▸ **TASK DIRECTIONS**: All of the data below must be reproduced word for word, but without its images.

▸ **DATA PROVIDED**:

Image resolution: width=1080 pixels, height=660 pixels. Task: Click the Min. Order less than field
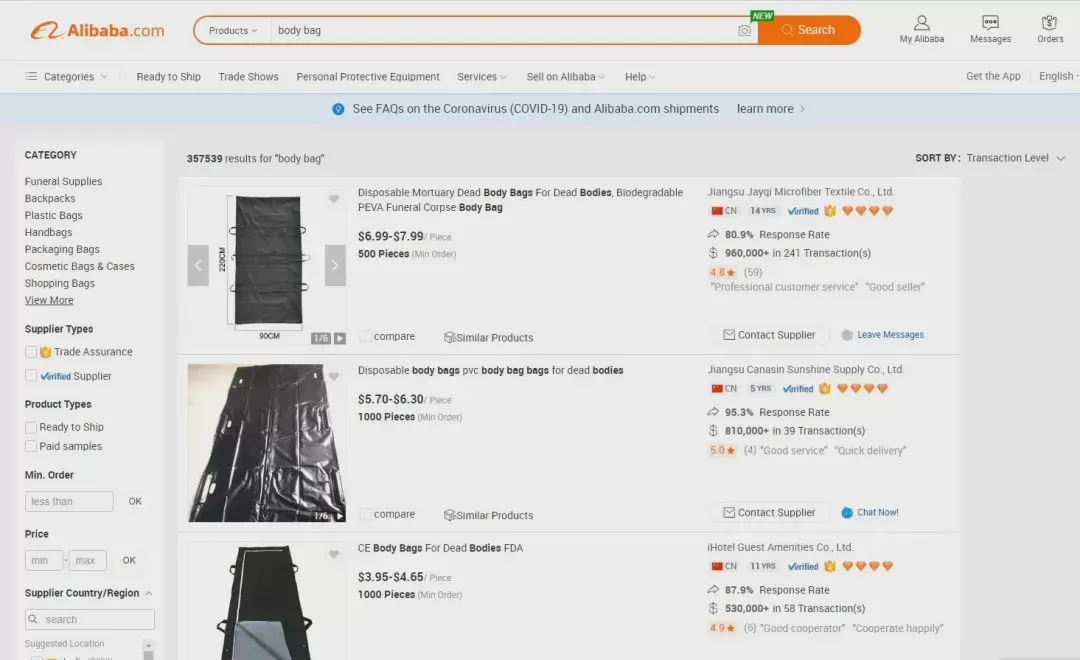pos(69,502)
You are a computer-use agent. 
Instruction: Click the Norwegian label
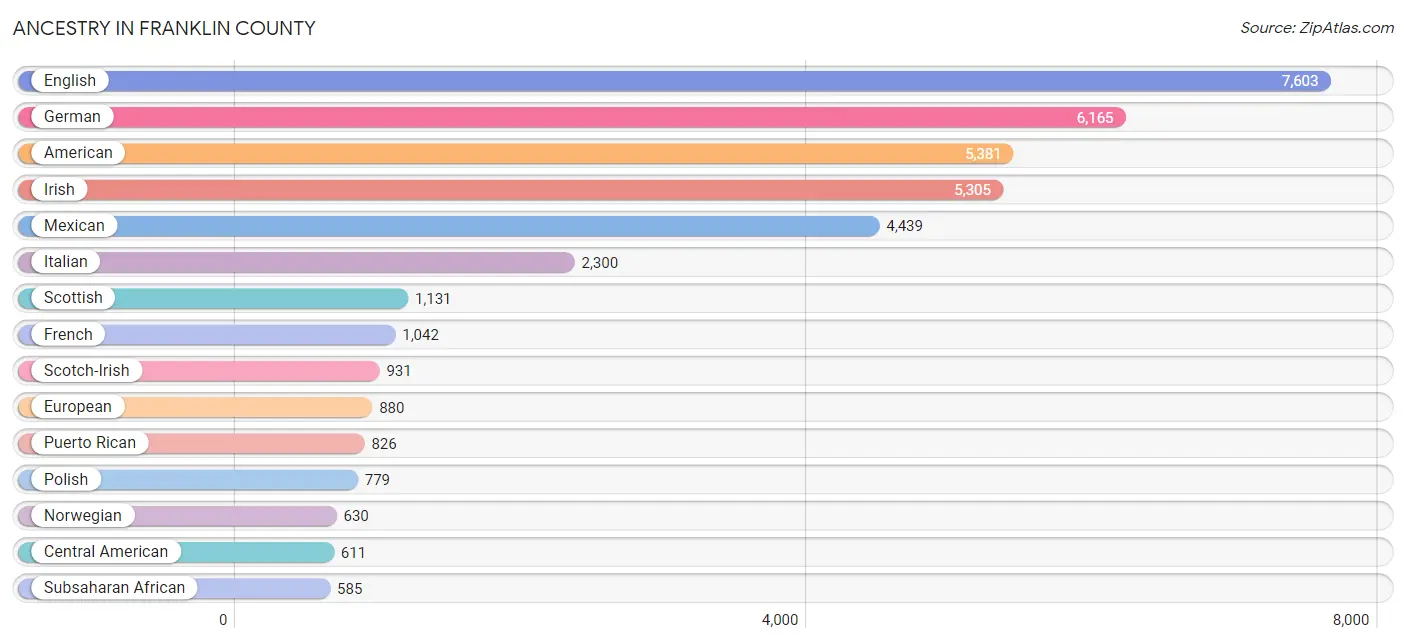pos(83,516)
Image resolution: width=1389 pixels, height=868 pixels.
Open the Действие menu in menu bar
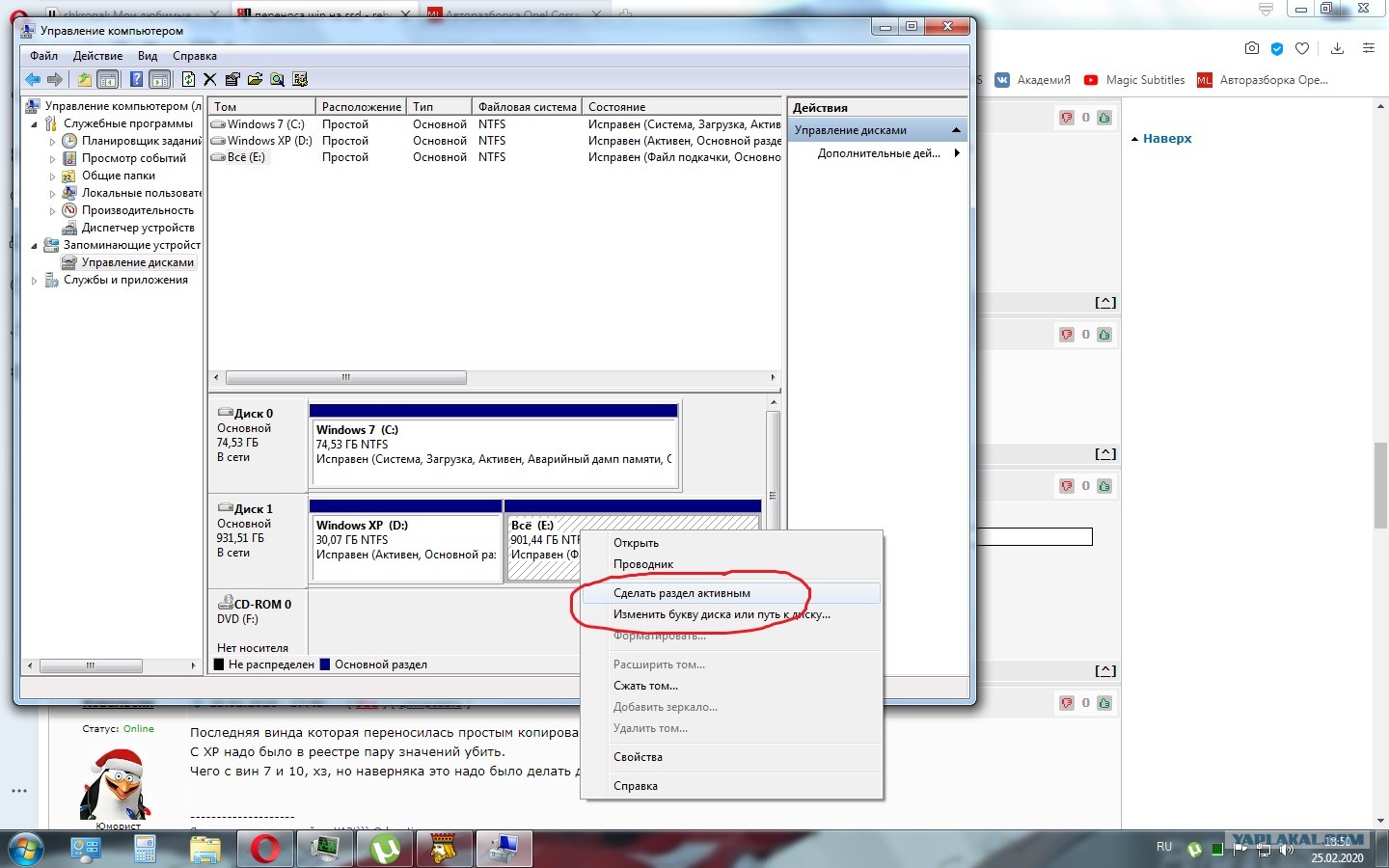point(97,56)
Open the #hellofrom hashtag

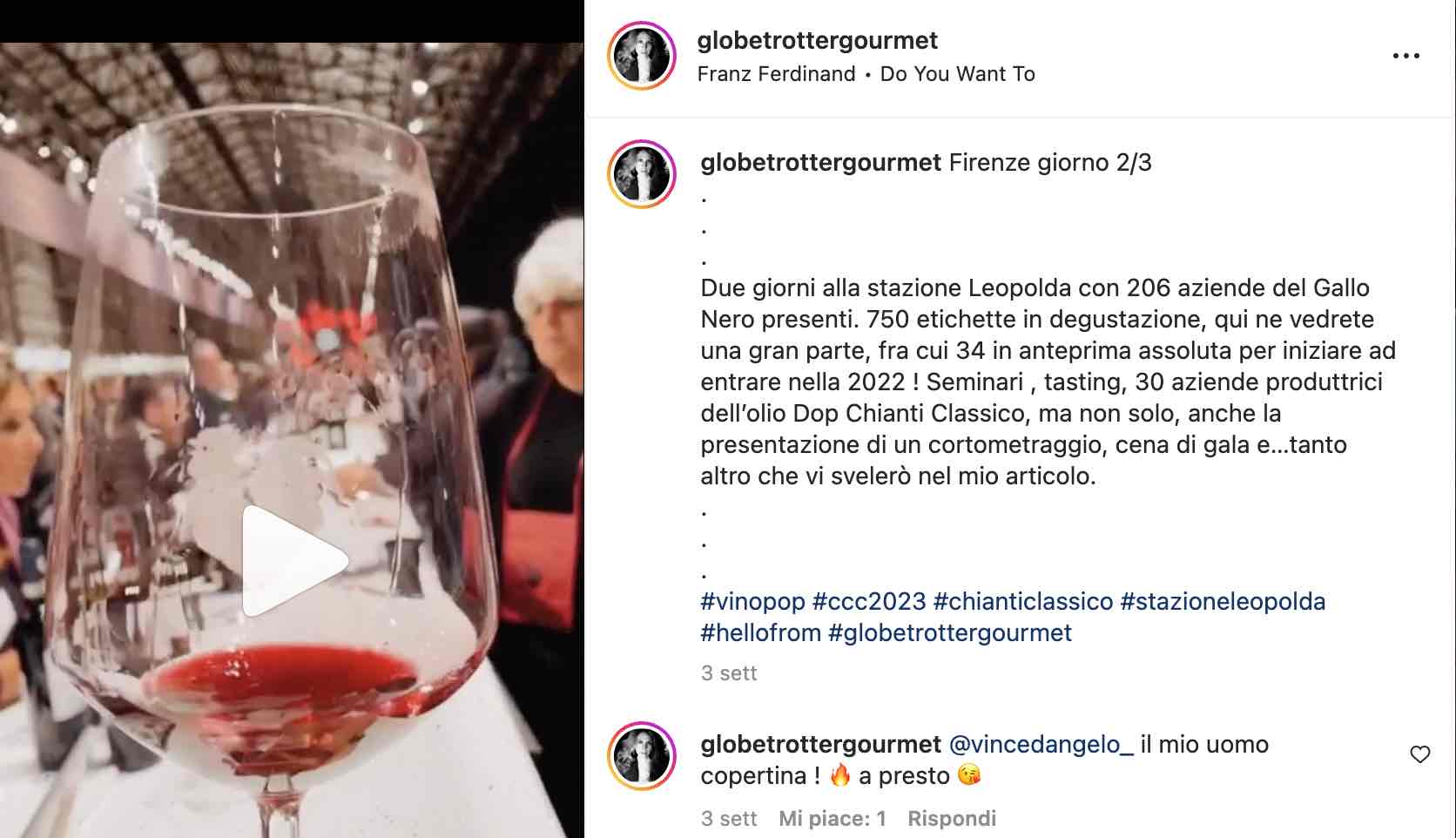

▸ **EXERCISE SOLUTION**:
Image resolution: width=1080 pixels, height=660 pixels. Task: Click the Min. Order less than field
pos(69,502)
You are a computer-use agent. 
Instruction: Click the Norwegian label
pos(83,516)
Image resolution: width=1389 pixels, height=868 pixels.
Open the Действие menu in menu bar
point(97,56)
Open the #hellofrom hashtag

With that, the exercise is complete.